On Wednesday, shares of B2Gold Corp. (BTG) (BTO.TO) closed flat at $2.86 on the American Stock Exchange and fell 1.05% to 3.78 Canadian dollars ($2.85) on the Toronto Stock Exchange following the release of gold production and sales figures for 2018.

B2Gold is a strong, performing operator in the industry with productive assets in the Americas, Africa and the Philippines.

The Canadian miner closed 2018 with 51% growth to a record 953,504 ounces of consolidated gold production and an impressive 92% upside to a record $1.2 billion in consolidated gold revenue. The targets were reached thanks to strong performance at the Fekola mine in Mali and new record production established at the Masbate Mine in the Philippines. Fekola and Masbate exceeded the upper limits of their guidance ranges with 439,068 ounces and 216,498 ounces of gold.

The Otjikoto mine in Namibia performed as expected, but its high gold recovery rates were not sufficient enough to offset production declines recorded in Nicaragua as a result of national, political and social unrest.


The miner has several catalysts that could boost its performance.

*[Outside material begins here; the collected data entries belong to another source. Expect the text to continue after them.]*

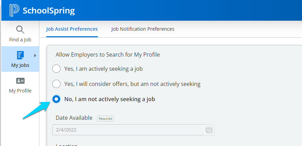Expand the My Jobs submenu arrow

coord(35,55)
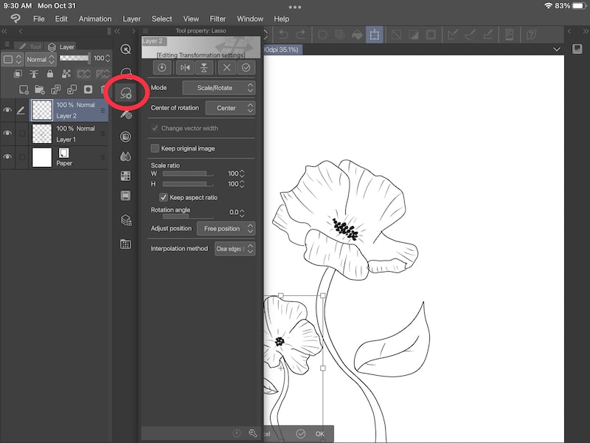Open the Animation menu
Image resolution: width=590 pixels, height=443 pixels.
coord(95,18)
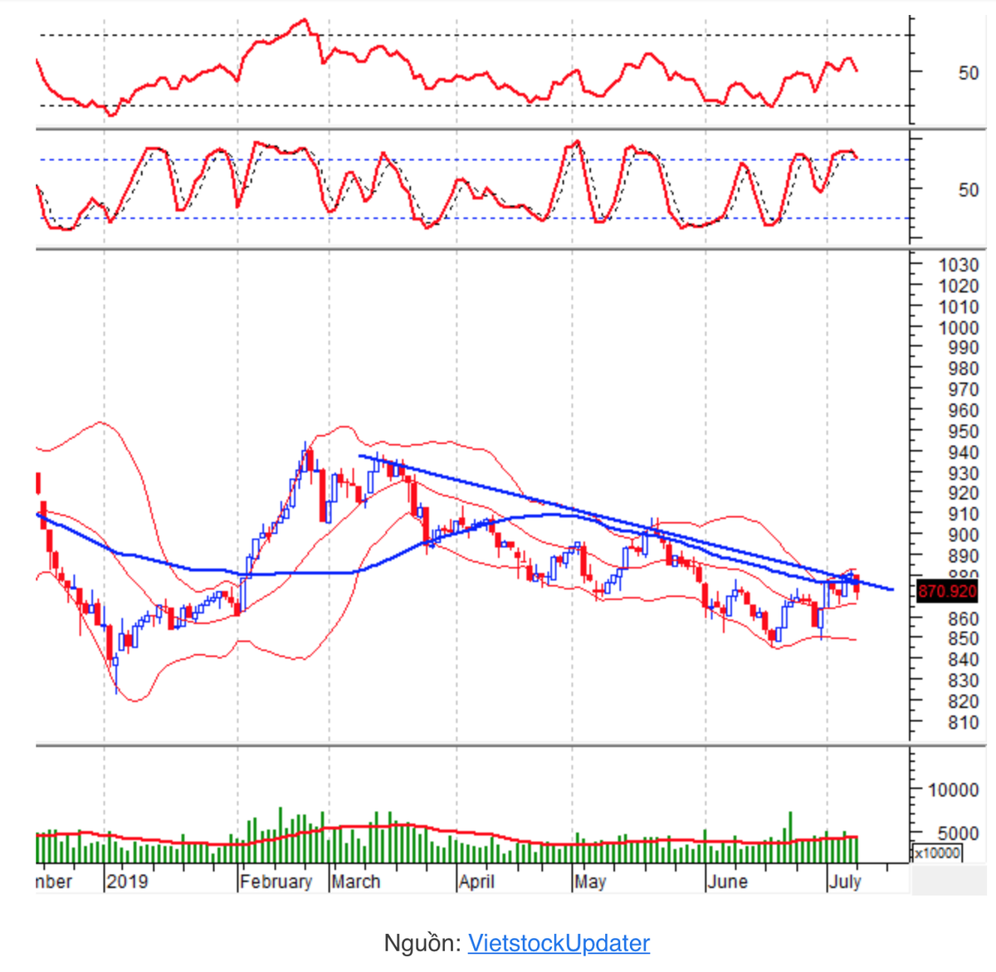996x972 pixels.
Task: Click the x10000 volume scale box
Action: [937, 852]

The Fekola Mine is ahead in regard to mill throughput and gold recovery rates. The process of higher-than-budgeted tonnage should move toward medium and high-grade ore. The resource model will continue to perform as planned, pushing costs lower.

The Colorado Pit of the Masbate Gold Mine could continue to surprise workers by delivering high tonnage of oxide ore characterized by superior gold grade. This will also result in better gold recovery rates and lower operating costs.

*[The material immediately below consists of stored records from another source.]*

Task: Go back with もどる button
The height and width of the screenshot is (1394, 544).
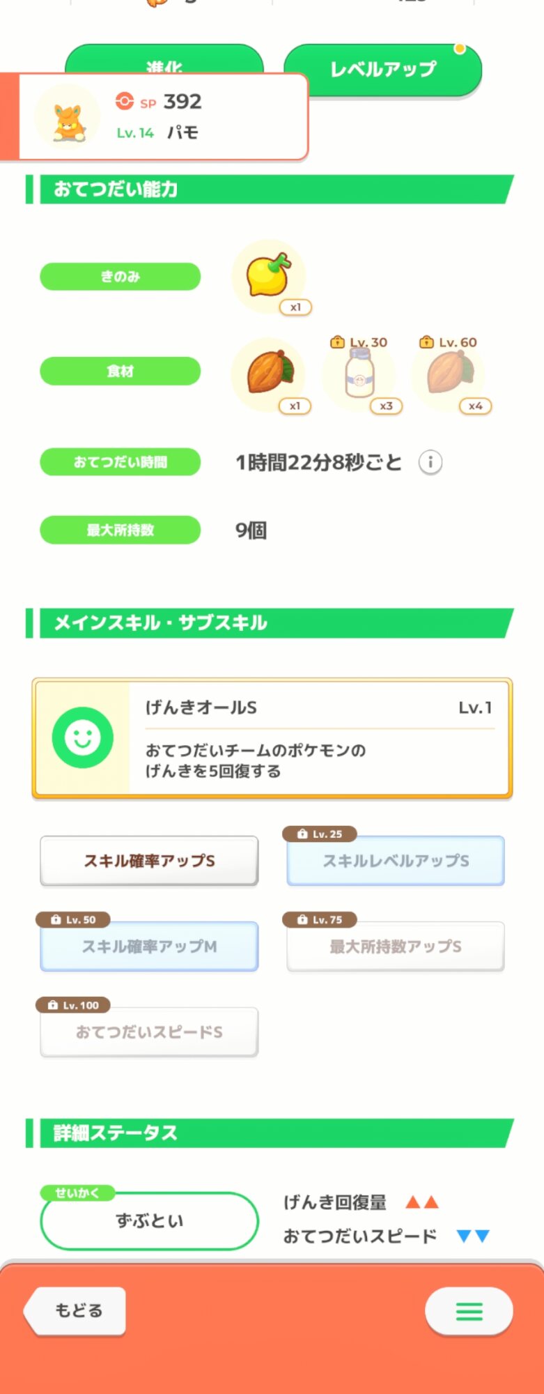Action: [77, 1310]
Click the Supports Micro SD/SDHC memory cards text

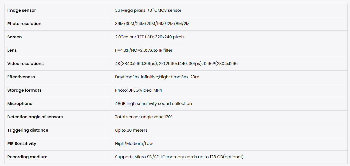coord(179,157)
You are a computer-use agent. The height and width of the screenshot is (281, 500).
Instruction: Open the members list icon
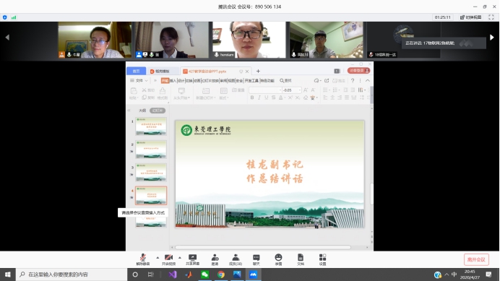[x=236, y=259]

The company will develop a higher-grade ore pit at the Otjikoto Gold Mine, improving production and costs beginning in the second half of 2019.

In the current quarter, the production from La Libertad Gold Mine should benefit from stopes in certain areas of the Jabali Antenna underground development project, where the access to mining zones have been extended. Further, B2Gold anticipates the Jabali Antenna Pit will start producing in the second half of the year.

Following the end of the political unrest in Nicaragua and the resolution of local employment issues, the El Limon Mine is now back to normal production rates and the development of a new pit has also begun. The asset should deliver in terms of higher output.

Looking ahead, the company is targeting 2019 gold production of 935,000 to 975,000 ounces.


Wall Street analysts have given the stock a buy recommendation rating and an average price target of $5.19 per share. The target price reflects a nearly 80% upside from the closing share price on Wednesday, which was below the 50-, 100- and 200-day simple moving average lines. The 52-week range is $2.1 to $3.3 on the U.S. exchange and CA$2.77 to CA$4.06 on the Canadian exchange.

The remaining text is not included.